§ Data to use:
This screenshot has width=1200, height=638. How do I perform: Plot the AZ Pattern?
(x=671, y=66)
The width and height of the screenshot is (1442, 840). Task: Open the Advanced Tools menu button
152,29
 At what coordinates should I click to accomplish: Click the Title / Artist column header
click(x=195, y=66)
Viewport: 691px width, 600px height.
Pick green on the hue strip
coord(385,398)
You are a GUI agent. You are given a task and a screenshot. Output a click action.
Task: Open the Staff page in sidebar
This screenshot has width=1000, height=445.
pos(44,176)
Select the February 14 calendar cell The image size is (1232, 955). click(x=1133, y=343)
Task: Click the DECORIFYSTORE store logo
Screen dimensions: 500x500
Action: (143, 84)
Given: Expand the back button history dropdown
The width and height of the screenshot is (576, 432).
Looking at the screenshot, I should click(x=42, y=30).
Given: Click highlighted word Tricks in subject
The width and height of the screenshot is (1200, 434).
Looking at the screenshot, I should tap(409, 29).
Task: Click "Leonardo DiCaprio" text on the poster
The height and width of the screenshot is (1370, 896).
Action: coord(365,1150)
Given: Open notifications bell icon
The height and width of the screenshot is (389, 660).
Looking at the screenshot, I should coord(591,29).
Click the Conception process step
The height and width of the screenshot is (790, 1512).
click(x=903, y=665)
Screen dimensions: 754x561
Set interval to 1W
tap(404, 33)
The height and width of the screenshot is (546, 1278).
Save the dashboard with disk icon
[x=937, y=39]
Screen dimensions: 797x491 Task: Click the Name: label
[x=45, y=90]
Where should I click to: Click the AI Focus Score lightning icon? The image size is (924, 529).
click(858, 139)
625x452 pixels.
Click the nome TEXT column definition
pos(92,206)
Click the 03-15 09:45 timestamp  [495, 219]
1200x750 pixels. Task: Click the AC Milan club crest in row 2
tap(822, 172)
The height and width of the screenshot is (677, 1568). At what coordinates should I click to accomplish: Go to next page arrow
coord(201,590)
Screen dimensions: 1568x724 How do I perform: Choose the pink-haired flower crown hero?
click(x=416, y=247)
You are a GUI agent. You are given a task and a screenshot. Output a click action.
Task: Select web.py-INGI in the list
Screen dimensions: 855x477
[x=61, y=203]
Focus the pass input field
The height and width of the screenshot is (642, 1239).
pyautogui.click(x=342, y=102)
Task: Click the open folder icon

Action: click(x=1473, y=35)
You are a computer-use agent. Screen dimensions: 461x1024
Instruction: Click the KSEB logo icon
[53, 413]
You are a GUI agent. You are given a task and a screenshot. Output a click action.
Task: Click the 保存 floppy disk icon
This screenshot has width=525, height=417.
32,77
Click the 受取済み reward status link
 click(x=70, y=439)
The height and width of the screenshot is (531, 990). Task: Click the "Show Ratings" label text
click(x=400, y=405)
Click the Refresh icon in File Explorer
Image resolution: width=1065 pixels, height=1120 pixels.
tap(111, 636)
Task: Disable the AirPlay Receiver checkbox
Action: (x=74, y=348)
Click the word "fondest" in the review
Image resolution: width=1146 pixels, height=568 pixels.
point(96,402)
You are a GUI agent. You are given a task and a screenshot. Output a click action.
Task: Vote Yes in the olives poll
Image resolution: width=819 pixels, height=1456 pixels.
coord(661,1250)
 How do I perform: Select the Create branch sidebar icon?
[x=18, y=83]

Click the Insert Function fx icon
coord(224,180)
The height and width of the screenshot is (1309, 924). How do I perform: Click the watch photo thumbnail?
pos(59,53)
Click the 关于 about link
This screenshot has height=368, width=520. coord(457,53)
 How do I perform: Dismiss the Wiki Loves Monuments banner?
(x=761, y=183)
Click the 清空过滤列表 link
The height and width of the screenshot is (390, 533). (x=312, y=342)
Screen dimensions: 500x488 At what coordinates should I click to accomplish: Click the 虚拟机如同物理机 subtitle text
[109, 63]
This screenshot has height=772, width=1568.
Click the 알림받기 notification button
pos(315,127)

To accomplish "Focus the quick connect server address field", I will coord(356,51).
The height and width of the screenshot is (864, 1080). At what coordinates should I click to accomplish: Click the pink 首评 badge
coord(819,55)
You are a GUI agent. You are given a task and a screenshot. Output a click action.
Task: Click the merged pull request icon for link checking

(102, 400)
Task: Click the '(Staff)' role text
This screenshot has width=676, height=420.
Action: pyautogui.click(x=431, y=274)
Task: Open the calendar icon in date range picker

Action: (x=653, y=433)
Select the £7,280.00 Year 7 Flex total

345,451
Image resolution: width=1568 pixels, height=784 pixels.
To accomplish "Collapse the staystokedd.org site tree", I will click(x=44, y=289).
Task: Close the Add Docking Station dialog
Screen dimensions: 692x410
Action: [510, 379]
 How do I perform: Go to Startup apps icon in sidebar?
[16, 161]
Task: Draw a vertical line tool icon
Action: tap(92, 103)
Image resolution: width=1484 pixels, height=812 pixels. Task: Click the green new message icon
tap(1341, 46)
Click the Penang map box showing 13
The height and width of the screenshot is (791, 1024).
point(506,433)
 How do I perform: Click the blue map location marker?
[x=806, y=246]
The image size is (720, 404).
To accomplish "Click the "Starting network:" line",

§ What you should do:
Copy the material word for word, starting at the line containing "This screenshot has height=772, width=1568." and ending at the line containing "I will coord(356,51).", with both of those lines included.

§ Solved problem:
This screenshot has height=772, width=1568.
Click the 알림받기 notification button
pos(315,127)

To accomplish "Focus the quick connect server address field", I will coord(356,51).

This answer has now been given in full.